Qué potente aforismo para desmantelar la idea convencional de la revolución.
Al atribuirse esta perspectiva a Ludwig Wittgenstein —un pensador cuya vida entera fue una implacable demolición y reconstrucción de sus propios cimientos intelectuales—, la frase adquiere un peso existencial y ético profundo. No se trata de la agitación social externa, sino de la subversión de las propias certezas.
La autocrítica como el verdadero acto radical
La historia está llena de revoluciones colectivas que terminaron replicando las mismas estructuras de opresión que juraron destruir, precisamente porque los individuos que las lideraron no transformaron sus propias pulsiones internas. Wittgenstein parece advertir que la periferia no cambia si el centro permanece intacto. El verdadero revolucionario no es el que derroca a un soberano externo, sino el que es capaz de deponer a su propio ego, sus dogmas y sus sesgos heredados.

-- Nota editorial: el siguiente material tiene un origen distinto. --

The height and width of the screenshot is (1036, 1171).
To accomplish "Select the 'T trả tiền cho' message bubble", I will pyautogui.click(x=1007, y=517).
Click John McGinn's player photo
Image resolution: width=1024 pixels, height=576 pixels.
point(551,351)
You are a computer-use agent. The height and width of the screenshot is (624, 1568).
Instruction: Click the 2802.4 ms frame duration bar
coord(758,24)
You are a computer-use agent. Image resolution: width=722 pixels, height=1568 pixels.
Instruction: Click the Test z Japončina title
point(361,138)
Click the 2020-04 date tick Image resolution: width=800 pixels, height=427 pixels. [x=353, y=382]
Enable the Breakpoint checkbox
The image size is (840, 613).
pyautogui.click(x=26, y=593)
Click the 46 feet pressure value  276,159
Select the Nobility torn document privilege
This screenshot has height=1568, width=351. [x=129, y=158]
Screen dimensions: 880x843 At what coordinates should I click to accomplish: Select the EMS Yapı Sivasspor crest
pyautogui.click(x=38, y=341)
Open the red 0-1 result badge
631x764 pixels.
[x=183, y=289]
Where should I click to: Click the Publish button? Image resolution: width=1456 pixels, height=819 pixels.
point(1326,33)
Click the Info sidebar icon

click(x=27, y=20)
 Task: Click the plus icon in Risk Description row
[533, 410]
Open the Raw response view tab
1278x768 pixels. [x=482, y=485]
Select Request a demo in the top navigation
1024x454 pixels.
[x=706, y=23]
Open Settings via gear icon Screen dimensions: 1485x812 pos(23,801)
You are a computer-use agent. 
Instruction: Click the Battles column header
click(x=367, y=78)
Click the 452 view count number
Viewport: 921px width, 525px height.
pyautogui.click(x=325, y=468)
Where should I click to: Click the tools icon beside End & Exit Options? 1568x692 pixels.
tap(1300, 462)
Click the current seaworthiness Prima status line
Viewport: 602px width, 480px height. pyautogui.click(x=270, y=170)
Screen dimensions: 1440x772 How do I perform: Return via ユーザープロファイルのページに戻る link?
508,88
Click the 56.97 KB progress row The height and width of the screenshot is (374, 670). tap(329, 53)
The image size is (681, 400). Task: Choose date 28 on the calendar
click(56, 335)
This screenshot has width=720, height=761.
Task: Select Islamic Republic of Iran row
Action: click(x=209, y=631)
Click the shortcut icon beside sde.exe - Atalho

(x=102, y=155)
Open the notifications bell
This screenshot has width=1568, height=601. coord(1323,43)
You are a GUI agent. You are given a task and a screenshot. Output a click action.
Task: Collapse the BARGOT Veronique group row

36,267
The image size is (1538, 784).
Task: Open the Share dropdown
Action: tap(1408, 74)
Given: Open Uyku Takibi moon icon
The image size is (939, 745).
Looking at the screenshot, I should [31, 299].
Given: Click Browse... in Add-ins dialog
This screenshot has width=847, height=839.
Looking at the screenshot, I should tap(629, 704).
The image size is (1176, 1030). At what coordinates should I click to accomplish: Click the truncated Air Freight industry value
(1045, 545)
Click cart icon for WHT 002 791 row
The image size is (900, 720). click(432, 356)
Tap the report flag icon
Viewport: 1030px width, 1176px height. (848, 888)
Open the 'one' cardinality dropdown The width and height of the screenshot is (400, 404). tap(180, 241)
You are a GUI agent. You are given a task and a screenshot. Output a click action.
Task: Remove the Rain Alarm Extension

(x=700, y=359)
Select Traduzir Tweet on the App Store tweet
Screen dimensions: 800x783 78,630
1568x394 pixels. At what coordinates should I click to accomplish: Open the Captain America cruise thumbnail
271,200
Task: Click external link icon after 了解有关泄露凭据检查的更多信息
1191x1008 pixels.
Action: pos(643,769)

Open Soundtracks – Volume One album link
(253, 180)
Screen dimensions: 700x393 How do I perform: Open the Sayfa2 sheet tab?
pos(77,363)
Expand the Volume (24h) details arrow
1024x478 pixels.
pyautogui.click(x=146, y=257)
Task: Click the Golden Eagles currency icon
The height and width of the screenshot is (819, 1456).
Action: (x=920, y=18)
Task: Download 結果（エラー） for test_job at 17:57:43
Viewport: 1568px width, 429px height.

El eco con el quehacer filosófico
Esta idea resuena con fuerza en la propia trayectoria del filósofo. Pocos pensadores han tenido la audacia de escribir una obra cumbre (el Tractatus Logico-Philosophicus), retirarse creyendo haber resuelto todos los problemas de la filosofía, y años más tarde regalarle al mundo las Investigaciones filosóficas, donde se encarga de refutar, enmendar y complejizar su propio pensamiento lingüístico. Wittgenstein encarnó la capacidad de revolucionarse a sí mismo en el sentido más estricto del término: no se casó con su propio mito.
La batalla contra el lenguaje y la costumbre
Para él, la filosofía era una "batalla contra el embrujo de nuestro entendimiento por medio del lenguaje". Vivimos atrapados en redes conceptuales, prejuicios y formas de ver el mundo que asumimos como verdades absolutas.
Romper con ese embrujo,
cuestionar la gramática con la que estructuramos nuestra realidad,
y estar dispuesto a habitar la incomodidad de la incertidumbre,
...es el único proceso genuinamente emancipador.
"Los hombres caen en la cuenta de que la situación es desastrosa, pero no de que la culpa es de ellos, de su propia ceguera."
— Extraído de sus notas personales (Cultura y Valor).
La transformación del entorno es una consecuencia inevitable de la transformación del individuo. Si no hay una grieta en el propio "yo", cualquier revolución externa es solo un cambio de decorado.